Mystery boom explained
Reporter: Craig Smith
TUCSON (KGUN9-TV) - Mystery solved.
The boom that rattled windows and nerves in a wide swath of Pima County Wednesday night was a sonic boom from a plane based at Luke Air Force Base near Phoenix.
What was that? That's what thousands of Tucsonans have been asking since something created a huge boom last night. It rattled windows and rattled nerves.
In the clear light of day the boom that shook the night is a booming topic of conversation.
Denise Carrillo did not hear it. And she feels left out.
"I heard about it on Facebook and then last night on the news. Why didn't I get to hear this I missed it. People's houses shook. I didn't hear anything. I didn't feel anything."
Susan Beck did hear it.
"We heard a big thud and shudder and the windows shook."
But she can do more than say, "what was that?" She's a professor in U of A Geosciences department so she can check it out on the seismograph normally used to measure earthquakes.
KGUN 9 reporter Craig Smith asked: "The usual suspects on this sort of thing would be supersonic aircraft blasting at the mines. What does this tell you about where it may have come from?"
Professor Beck: "It tells me it was probably close by but it definitely was not an earthquake. Earthquakes have a very different signal than this."
From the seismograph reading she could not say for sure if the noise was a sonic boom but could conclude the sound probably formed in the air and was not vibrations the seismograph picked up from the ground.
There was a lot of glass damage in Tucson last April when a pilot practicing for the Davis Monthan airshow pushed a little too hard.
Compare the reading for Wednesday night to the reading from last year's sonic boom and Susan Beck sees some similarities.

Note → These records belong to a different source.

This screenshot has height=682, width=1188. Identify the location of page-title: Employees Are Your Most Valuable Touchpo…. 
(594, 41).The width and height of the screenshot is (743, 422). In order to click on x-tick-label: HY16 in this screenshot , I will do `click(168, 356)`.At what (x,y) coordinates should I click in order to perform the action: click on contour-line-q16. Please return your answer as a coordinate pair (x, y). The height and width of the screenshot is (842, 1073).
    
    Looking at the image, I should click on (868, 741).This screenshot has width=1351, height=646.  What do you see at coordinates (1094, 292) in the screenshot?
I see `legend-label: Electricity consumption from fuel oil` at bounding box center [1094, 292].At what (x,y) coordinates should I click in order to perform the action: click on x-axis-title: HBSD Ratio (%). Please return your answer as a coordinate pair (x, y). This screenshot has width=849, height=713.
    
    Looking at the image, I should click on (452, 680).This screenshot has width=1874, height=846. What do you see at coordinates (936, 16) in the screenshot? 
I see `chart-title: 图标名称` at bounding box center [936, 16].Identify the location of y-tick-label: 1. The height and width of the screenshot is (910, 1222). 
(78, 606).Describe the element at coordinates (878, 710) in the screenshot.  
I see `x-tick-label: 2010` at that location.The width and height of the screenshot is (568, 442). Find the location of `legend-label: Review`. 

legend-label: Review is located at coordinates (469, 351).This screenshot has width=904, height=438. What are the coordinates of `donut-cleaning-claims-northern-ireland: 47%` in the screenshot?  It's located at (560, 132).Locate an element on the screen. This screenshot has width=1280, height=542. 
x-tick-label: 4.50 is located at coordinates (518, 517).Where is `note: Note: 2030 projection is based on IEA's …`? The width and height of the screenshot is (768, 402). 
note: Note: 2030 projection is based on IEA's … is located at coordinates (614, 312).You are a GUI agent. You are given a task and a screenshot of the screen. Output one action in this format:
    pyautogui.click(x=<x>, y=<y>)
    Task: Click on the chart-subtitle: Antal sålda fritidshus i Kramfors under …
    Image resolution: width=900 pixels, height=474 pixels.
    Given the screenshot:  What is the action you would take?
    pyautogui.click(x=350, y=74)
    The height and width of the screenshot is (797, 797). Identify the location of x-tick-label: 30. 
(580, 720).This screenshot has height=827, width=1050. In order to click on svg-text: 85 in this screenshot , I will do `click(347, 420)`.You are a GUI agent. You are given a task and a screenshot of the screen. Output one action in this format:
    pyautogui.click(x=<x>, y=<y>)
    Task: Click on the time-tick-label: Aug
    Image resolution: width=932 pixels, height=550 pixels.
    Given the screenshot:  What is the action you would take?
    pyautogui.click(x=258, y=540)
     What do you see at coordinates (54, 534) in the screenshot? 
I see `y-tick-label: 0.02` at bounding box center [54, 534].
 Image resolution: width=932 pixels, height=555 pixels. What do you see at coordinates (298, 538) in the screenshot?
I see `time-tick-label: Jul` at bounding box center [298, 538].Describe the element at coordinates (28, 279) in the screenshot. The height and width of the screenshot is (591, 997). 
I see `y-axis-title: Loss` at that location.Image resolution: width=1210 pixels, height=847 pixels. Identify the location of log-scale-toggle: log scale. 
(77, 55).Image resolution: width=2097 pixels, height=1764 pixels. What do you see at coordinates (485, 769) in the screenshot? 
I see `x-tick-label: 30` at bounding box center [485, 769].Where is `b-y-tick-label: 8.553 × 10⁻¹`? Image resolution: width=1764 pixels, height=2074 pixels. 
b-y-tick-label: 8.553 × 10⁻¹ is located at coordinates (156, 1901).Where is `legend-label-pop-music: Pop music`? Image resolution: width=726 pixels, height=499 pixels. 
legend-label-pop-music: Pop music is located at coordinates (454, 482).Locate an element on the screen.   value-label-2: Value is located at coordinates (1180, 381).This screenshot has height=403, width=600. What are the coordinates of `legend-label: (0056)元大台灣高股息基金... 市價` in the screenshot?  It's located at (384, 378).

At the time we talked with Professor Beck, we had checked with everyone who flies supersonic aircraft in Arizona, including Luke Air Force Base and the Marine Air Station in Yuma.
Craig Smith asked Beck: "Is it possible if no one owns up to this we may never know?"
Beck: "I suspect that's the case. With one record it woe be hard to figure out the source. If it was recorded on multiple seismic stations then it's possible to figure out the direction it's coming from."
Now we do know Luke Air Force Base has conceded one of its pilots broke the sound barrier near Sells and Kitt Peak but a base spokesman says the pilot was in an area and at an altitude where flying supersonic is permissible. Generally flying supersonic is only permitted in military air space or over open ocean.